44% of new businesses fail in their first three years, according to Statistic Brain.
In spite of knowing the odds, about two years ago I left the steady paycheck, benefits, and general comfort of a corporate job for the world of self-employment. I’ve replaced the predictable paycheck with the potential for big ones, the benefits with freedom and flexibility, and general comfort for sleepless nights worrying if I can provide for my family.
It is very exciting being fully in-charge of my own success, but the thrill is frequently tempered. First there is daily reinforcement that I often don’t know how to do something or even that I don't know there is something that I don't know. Then, once I figure it out, it will probably cost more money than I have budgeted for it. Then, finally, no matter how long I think that something will take, it always takes at least twice as much time.
Today’s update may not eliminate the ever present challenges mentioned above. But there have been some lessons I have learned along the way that may help those of you that are considering making your dreams of self-employment come true. At the very least, perhaps they will help prevent you from waking up to a financial nightmare.
Build a Big Emergency Fund
I had about 12 months of normal expenses in cash the day I left my job. I wish now that I had twice that amount. Things that once weren’t emergencies, such as new HVAC for my home, car repairs, and just the everyday costs of raising two teenagers quickly whittled down my rainy day fund.
Nearly every successful entrepreneur I have met can tell a story about how short the runway is between starting the business, when they are spending their capital, and getting it off the ground when the enterprise actually turns a profit. No matter how flush you may feel at the beginning, the trees at the end of the runway will rapidly approach as you accelerate while struggling to gain lift.
Whatever you think you need in your emergency fund, double or triple it before taking off.

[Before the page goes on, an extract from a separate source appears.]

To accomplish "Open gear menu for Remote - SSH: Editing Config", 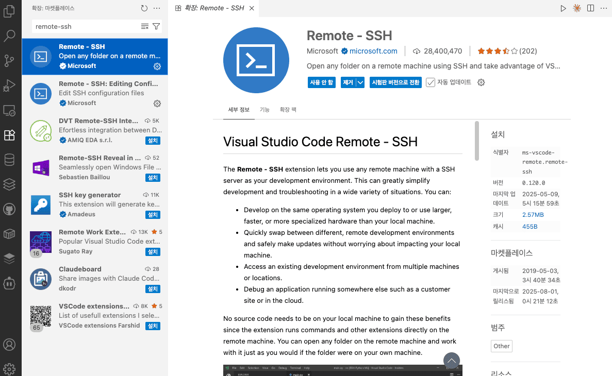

Take the credit before you need it
No matter how long you’ve been employed, how much money you used to make, or have saved up in your 401(k), the moment you walk away from the steady paycheck is the day the credit river will slow or even run dry. The time to refinance your mortgage, obtain a line of credit, or get your credit limit increased on a credit card or two is before you walk out the door to be the next Bill Gates.
Once you’re your own boss, creditors will want to see sustained success (typically two years) before considering you even a moderate risk. Even if you can find a willing lender, the rates will likely be higher than when you fit in a nice clean credit profile of a gainfully employed borrower.
Throw in the fact that underwriting standards are still pretty stringent following the mortgage meltdown in 2008, and you can almost forget about getting new credit unless you have assets to borrow against.
Don’t be shy about taking as much credit as possible before making the leap to self-employment. You’ll appreciate the flexibility of being able to pay off big expenses with the lowest monthly obligation as possible.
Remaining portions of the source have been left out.